Le Son de la Terre est une chronique animée par Jérôme Sueur avec l'aide d'enregistrements des contributeurs de la sonothèque du Muséum national d'Histoire naturelle, d'audionaturalistes, et de scientifiques internationaux.
Chaque lundi à 14h50 dans la terre au carré sur France Inter.
Le son de la terre du lundi 24 aout 2020: le chant des cigales (écoutez ici)
La » brume sonore » des cigales de Marcel Pagnol, la quatrième dimension de la Provence, le symbole des félibres, la vibration des garrigues et des pinèdes. Je voudrais donc commencer par la grande maîtrise des cigales de France, commencer par le chant de l’été qui finit bientôt.
Ne pas oublier que pendant tout cet été, bien trop chaud, des centaines de milliers de cigales mâles ont répété sans fatigue leur chant dans l’unique but de se reproduire après plusieurs années passées sous la forme d’une larve entre les racines des oliviers et des amandiers.

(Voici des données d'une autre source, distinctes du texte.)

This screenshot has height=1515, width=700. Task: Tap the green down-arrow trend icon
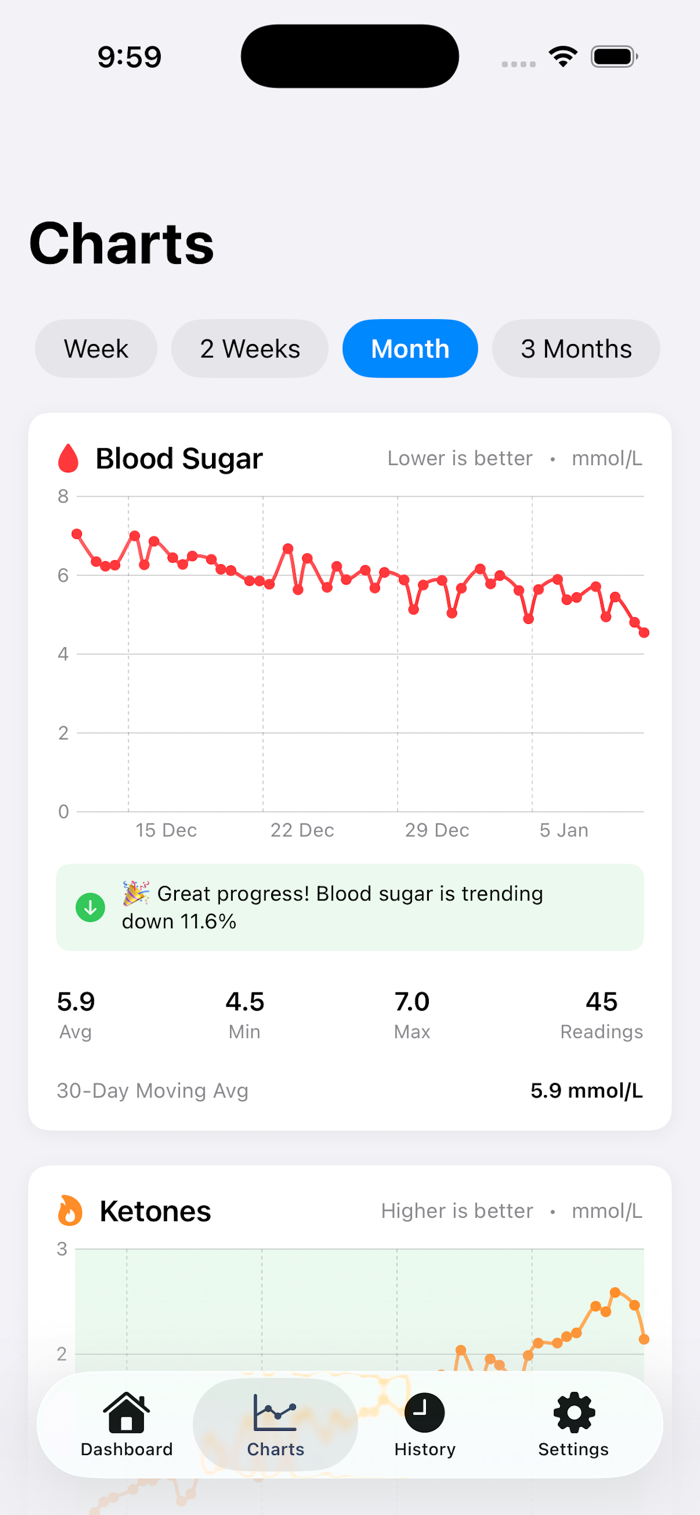[91, 908]
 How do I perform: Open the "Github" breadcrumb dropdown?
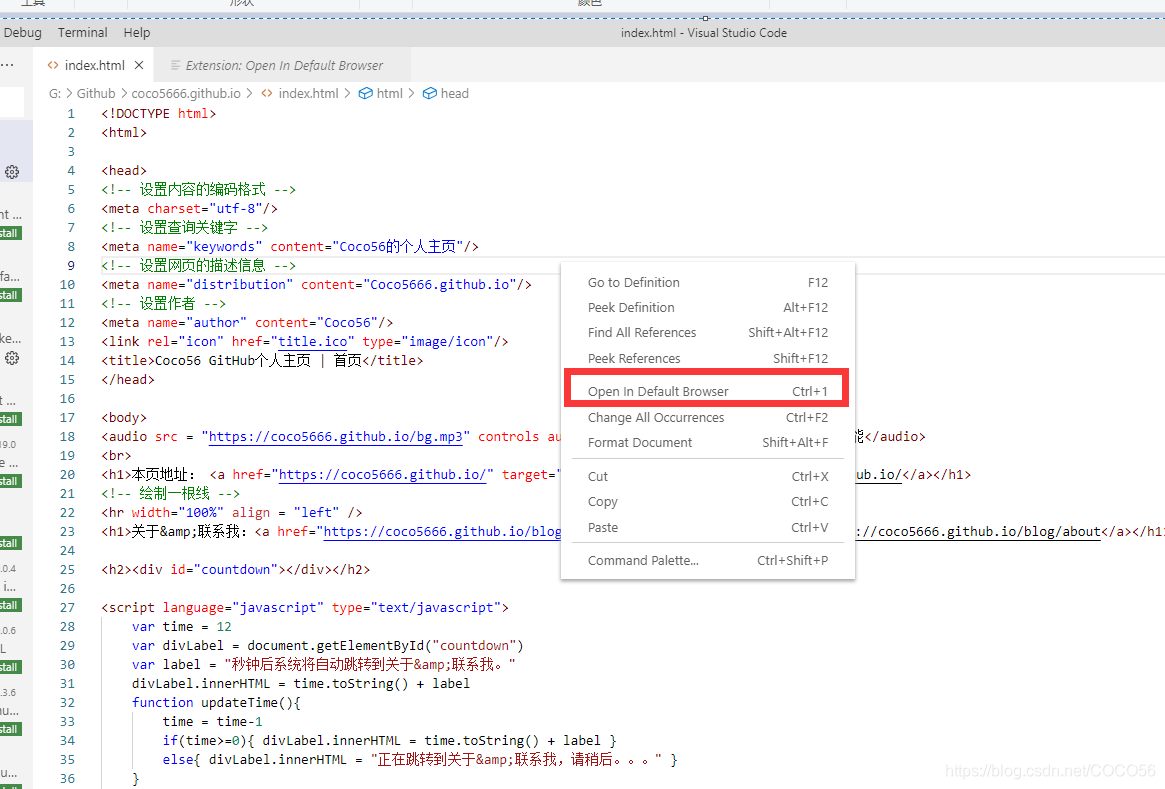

Ne pas oublier que ces mâles invisibles savent se faire entendre par l’action d’un appareil sonore sans aucun équivalent dans le règne animal : une paire de cymbales logées à la base de l’abdomen, des cymbales du sud-ouest en forme de ballon de rugby qui vibrent comme nulles autres pareilles.
Sait-on pourquoi le chant des cigales grésille ?
Le chant des cigales, qui peut durer des heures, est en réalité composé de suites de toutes petites impulsions sonores. Ces impulsions sont dues à la déformation de baguettes rigides portées par ces fameuses cymbales. Ces petites impulsions, d’une milliseconde environ, ne sont jamais exactement les mêmes - un peu plus longue, un peu plus courte. Cette instabilité temporelle, ou non linéarité pour utiliser un gros mot scientifique, produit une forme de bruit fréquentiel, ce grésillement inoubliable. C’est également ce petit défaut qui serait en partie à l’origine de la puissance du chant des cigales, comme cette cigale baudruche, ou la cigale vessie - c’est comme on veut - du bush australien qui frôle les 100 dB à 1 mètre de distance grâce à un large ventre vide. La légèreté d’une plume, la puissance d’un avion.
Ne pas oublier que cette excitation désordonnée passe des cymbales au ventre de la cigale qui, vide comme une grotte, vibre alors en résonance et amplifie le son, un peu comme une enceinte. Mais, ce n’est pas tout, l’incroyable arrive après. Les vibrations de l’abdomen ressortent par une voie bien étonnante, elles ressortent par les tympans ! Le son des cigales passe donc par leurs oreilles !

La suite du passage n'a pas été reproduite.